Em 2013, o grupo multidisciplinar de pesquisadores arqueólogos escavou um monte de areia glacial e cascalho no antigo local daquele nobre monastério, que foi fechado em 1539 por Henrique VIII. Uma pesquisa geofísica indicou que ali seriam encontrados os escombros de um edifício. Em vez disso, encontraram corpos — quarenta deles — cada um envolto individualmente, com os braços cruzados na altura da cintura. Embora nenhum objeto tenha sido enterrado juntamente com os restos mortais, os arqueólogos conseguiram identificar uma data de sepultamento em massa na época da peste, com base em dois centavos de prata e dois esqueletos datados por meio de radiocarbono.

A devastação causada pela peste está representada na demografia do túmulo, afirma Willmott.
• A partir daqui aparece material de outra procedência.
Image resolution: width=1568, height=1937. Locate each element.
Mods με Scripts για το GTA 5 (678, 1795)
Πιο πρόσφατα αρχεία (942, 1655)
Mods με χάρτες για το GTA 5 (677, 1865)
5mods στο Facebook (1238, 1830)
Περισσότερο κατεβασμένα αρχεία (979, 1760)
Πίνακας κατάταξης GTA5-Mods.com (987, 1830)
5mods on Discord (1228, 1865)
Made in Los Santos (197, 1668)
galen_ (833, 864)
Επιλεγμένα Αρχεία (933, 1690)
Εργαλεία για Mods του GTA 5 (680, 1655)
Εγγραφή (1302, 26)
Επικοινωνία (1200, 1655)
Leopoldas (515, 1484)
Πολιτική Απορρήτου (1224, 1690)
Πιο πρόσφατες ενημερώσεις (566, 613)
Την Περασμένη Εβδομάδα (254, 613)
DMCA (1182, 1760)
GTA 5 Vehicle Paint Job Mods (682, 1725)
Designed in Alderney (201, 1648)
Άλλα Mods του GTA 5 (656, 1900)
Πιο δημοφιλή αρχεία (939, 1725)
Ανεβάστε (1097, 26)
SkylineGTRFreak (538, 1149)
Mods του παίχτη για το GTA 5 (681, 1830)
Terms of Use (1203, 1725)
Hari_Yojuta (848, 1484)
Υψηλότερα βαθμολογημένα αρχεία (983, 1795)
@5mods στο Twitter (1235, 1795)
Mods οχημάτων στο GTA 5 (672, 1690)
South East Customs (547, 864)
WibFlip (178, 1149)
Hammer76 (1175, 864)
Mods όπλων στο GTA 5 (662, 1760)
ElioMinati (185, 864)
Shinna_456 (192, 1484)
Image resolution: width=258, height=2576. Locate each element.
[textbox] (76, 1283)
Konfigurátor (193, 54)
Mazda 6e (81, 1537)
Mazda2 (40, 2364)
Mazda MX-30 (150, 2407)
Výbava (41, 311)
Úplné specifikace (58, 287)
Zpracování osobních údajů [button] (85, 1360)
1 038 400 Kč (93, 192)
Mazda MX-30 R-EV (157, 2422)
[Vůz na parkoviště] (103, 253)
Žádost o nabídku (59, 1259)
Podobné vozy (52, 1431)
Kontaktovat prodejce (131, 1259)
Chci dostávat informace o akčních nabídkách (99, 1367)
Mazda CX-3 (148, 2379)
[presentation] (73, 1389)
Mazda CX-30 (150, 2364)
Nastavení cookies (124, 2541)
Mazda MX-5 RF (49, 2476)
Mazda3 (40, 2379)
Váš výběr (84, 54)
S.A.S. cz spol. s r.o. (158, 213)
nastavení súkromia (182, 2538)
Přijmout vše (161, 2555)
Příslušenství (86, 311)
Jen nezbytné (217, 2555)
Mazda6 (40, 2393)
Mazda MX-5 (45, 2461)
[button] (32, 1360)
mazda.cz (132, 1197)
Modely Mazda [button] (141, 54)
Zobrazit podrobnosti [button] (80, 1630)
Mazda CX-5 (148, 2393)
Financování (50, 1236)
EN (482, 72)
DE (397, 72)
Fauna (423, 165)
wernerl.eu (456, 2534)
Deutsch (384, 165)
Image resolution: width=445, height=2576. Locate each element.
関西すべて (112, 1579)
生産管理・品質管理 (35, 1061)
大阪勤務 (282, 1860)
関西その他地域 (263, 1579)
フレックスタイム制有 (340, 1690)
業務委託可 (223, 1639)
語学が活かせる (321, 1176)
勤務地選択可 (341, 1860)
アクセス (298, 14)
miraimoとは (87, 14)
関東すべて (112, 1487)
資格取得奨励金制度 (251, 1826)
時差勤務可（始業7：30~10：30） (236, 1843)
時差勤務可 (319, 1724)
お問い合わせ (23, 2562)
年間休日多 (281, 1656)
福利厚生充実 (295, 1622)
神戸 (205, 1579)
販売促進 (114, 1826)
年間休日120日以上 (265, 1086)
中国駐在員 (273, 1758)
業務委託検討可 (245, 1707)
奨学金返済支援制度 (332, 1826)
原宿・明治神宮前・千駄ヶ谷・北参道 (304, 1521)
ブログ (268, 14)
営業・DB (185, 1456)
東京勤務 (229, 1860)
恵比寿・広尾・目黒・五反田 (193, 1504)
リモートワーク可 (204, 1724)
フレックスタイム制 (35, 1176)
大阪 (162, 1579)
Mais da metade dos enterros corresponde a indivíduos com menos de 17 anos — uma sobre-representação do período em que a mortalidade infantil era alta, mas as crianças mais velhas sobreviviam até a idade adulta.

“O que temos é um perfil de mortalidade catastrófico, no qual basicamente todo mundo morria igualmente”, explica Willmott. “Trata-se de uma espécie de morte generalizada de toda a sociedade.”

O cemitério paroquial local da área — que é usado até hoje — fica a apenas 1,6 quilômetro da abadia, mas na época da epidemia, em meados do século 14, pode ter ficado sobrecarregado pelo número de vítimas. “Suspeito que esses corpos foram enterrados nos arredores da abadia quando o cemitério ficou cheio e, em vez de seguirem os requisitos normais para enterros, embalando corpos em fossos comunais no cemitério, usaram as terras pertencentes à abadia”, diz John Hatcher, historiador da Universidade de Cambridge, que escreveu três livros sobre a praga, mas não participou do estudo atual.

Os dentes de duas crianças presentes na sepultura deram positivo para Y. pestis e o DNA do micróbio foi recuperado de uma delas.

“Ter recuperado o DNA da peste em uma sepultura na Abadia de Thornton é uma descoberta significativa, principalmente por ser a primeira do norte da Inglaterra”, diz Don Walker, osteologista humano sênior do Museu de Arqueologia de Londres (MOLA), que em 2013 desenterrou uma cova coletiva da praga de 1348-49 na Charterhouse Square de Londres durante o projeto de transporte Crossrail. (Walker não fez parte do estudo publicado pela Antiquity). Ele acrescenta que “uma análise mais aprofundada do DNA bacteriano deve contribuir significativamente para trabalhos recentes sobre a evolução e a propagação da praga na Europa durante e após a Peste Negra”.